== Goal of the exercise ==
Exactly as they appear, please output the lines from the one with "You are a GUI" through the end of the material, without pictures.

-- Opening Marker --

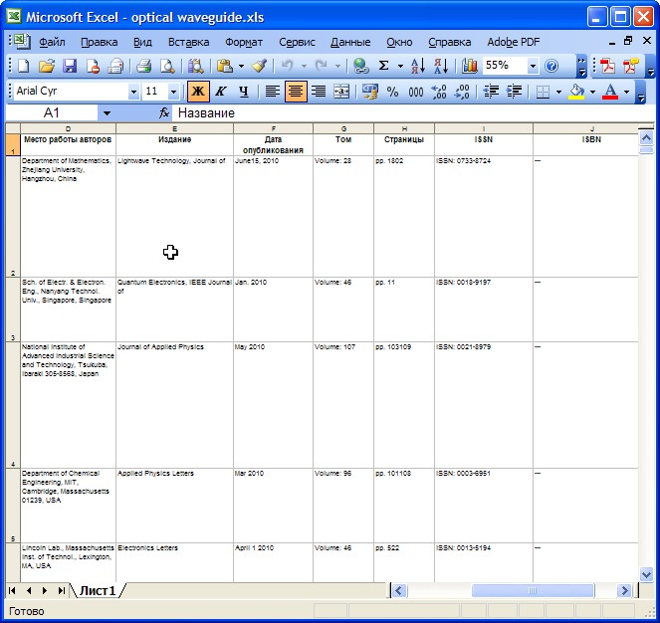Expand the font size dropdown
The width and height of the screenshot is (660, 623).
click(173, 92)
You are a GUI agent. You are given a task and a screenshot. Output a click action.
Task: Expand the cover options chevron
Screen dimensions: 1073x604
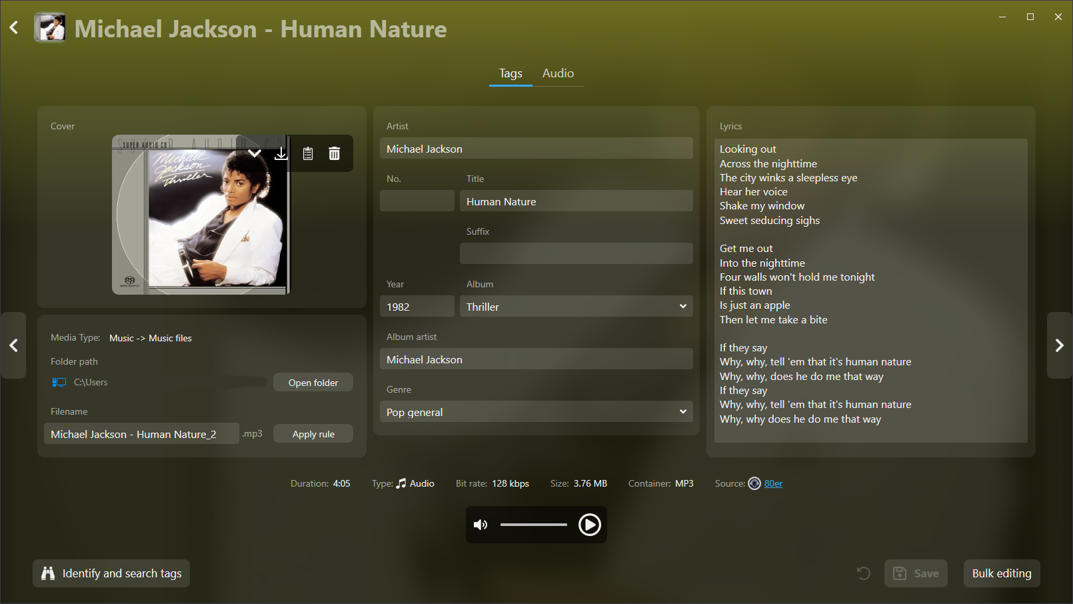point(255,154)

-- Closing Marker --

== Exercise solution ==
You are a GUI agent. You are given a task and a screenshot. Output a click action.
Task: Expand the cover options chevron
Screen dimensions: 1073x604
point(255,154)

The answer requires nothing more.